Hope yet for a Lehman Seoul mate
Just yesterday, the sound of doors closing could almost be heard echoing across the pacific as Lehman Brothers reportedly hit the Asian wealth circuit looking for help filling its expected $4 billion in third-quarter writedowns. Now state-run Korea Development Bank says it might be interested in buying the bank, lighting an 8 percent fire cracker under Lehman’s stock in premarket trade. “We are studying a number of options and are open to all possibilities, which could include (buying) Lehman,” a KDB spokesman said. KDB said it was open to mergers or acquisitions of both domestic and foreign companies to beef up its weak areas as the government was aiming to privatize it by 2012. Previous reports said KDB and CITIC Securities, China’s biggest brokerage, balked at the high price Lehman was asking.

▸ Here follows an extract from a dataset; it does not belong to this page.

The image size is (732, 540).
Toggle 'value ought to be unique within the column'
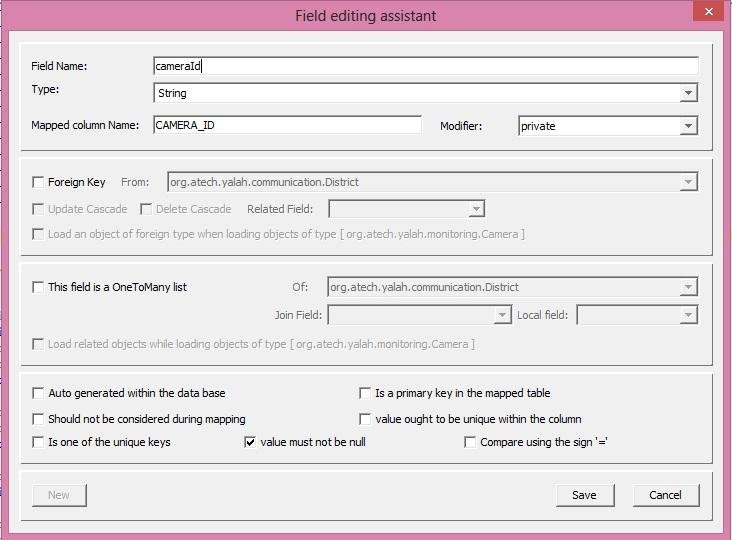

Since its long-standing dispute with CME Group‘s Chicago Board of Trade over trading rights is just about settled, the Chicago Board Options Exchange may soon become a takeover target. While the CBOE is expected to pursue an initial public offering, with a filing possible as soon as next month, many exchange industry experts see that as only an interim step. It will be like sticking a “for sale” sign up, they argue. Despite being the top U.S. equities options market, with a stranglehold on index options, the CBOE may have to consider a bigger partner. It is one of the few remaining stand-alone exchanges, which leaves it vulnerable to a squeezing of its margins by growing competition, particularly exchanges that can offer investors stocks and options under the same roof.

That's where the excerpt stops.